Screen Nova Scotia meets with province to talk about industry losses
'We need to address this lack of business confidence'
A discussion billed as an "emergency meeting" requested by Screen Nova Scotia with the government ended with a promise to continue discussions, but little progress was made toward improving the outlook of the provincial film and television industry.
Last week, representatives from Screen Nova Scotia called for an immediate meeting with government officials. The urgency followed a surprise announcement that SIM Group would be closing its Nova Scotia offices.
The company provided film and television studios with many tools they used to create content — cameras, lighting, equipment and production support.
It was just the latest blow to the local film industry following changes to the Film Tax Credit.
In June, the Liberal government eliminated the $24-million film tax credit, which offered rebates of up to 50 per cent of labour costs. It was replaced with a $10-million fund that allows producers to claim up to 25 per cent of all production costs.
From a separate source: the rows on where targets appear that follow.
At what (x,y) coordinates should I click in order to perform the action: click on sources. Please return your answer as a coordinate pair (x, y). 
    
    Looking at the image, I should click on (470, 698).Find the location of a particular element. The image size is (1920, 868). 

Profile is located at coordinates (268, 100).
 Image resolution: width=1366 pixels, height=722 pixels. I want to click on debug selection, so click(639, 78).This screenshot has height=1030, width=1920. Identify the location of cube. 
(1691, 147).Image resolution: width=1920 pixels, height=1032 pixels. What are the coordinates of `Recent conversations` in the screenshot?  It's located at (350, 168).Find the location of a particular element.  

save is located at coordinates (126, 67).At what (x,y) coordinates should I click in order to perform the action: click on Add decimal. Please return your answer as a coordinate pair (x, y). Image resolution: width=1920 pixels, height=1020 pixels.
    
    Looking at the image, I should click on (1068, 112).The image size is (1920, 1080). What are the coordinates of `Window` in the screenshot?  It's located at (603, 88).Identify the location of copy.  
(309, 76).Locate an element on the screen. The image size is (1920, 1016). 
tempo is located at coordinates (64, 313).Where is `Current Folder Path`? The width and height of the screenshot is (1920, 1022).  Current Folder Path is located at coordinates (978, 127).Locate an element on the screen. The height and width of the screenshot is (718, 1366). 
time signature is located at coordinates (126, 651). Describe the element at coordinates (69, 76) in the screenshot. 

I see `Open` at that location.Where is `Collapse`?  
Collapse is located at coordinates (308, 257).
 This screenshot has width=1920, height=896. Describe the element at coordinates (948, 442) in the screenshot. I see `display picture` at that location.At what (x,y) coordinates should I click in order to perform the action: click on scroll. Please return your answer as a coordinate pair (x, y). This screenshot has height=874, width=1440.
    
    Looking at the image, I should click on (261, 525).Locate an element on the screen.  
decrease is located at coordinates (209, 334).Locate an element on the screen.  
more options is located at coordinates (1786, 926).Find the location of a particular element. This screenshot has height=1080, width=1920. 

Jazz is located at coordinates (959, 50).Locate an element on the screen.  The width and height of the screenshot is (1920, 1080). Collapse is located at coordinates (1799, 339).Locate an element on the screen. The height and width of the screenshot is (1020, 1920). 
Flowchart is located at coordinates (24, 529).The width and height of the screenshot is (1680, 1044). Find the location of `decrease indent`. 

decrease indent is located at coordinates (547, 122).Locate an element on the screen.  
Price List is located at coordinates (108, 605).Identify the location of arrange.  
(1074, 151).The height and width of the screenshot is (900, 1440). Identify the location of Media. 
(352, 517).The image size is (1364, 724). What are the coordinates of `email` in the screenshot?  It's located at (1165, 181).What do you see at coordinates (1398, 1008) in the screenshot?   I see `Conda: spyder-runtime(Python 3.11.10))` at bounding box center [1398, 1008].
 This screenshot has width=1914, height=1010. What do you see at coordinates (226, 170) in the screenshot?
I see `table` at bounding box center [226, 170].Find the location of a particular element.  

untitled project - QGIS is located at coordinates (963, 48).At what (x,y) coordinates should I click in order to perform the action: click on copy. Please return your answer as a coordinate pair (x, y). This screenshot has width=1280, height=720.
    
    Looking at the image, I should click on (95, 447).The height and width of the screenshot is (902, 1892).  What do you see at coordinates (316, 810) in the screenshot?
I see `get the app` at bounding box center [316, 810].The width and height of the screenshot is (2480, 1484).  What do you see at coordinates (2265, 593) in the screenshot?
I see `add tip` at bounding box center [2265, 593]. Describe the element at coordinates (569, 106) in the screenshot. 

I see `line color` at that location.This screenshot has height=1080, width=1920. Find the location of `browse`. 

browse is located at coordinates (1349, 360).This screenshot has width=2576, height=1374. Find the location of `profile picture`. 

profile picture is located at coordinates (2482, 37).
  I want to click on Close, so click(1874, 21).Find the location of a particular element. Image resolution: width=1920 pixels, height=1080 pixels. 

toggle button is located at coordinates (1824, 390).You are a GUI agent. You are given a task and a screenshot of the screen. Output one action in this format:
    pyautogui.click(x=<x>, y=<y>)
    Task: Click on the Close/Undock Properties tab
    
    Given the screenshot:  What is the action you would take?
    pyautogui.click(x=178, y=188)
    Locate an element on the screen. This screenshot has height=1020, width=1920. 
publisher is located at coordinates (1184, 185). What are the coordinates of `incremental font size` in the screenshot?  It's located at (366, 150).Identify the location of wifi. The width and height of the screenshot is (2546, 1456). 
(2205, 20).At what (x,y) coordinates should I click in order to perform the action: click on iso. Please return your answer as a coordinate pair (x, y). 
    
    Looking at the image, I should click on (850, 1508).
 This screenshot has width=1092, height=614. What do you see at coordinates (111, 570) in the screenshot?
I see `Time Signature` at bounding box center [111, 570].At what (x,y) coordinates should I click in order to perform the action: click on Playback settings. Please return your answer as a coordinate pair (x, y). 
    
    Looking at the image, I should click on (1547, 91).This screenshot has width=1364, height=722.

Monday's meeting was between Mark Furey, Minister of Business, and a group of Screen Nova Scotia representatives including the organization's chairman Marc Almon.
"We need to address this lack of business confidence," Almon told reporters following the meeting.
"I think that we can do that in partnership with government," he said. "But it is required for both parties to work together in addressing this issue."
Discussions lasted nearly two hours — almost double what was initially scheduled.
"Some very good discussions," said Furey. "We'll continue those discussions over the next period of time and I look forward to those opportunities."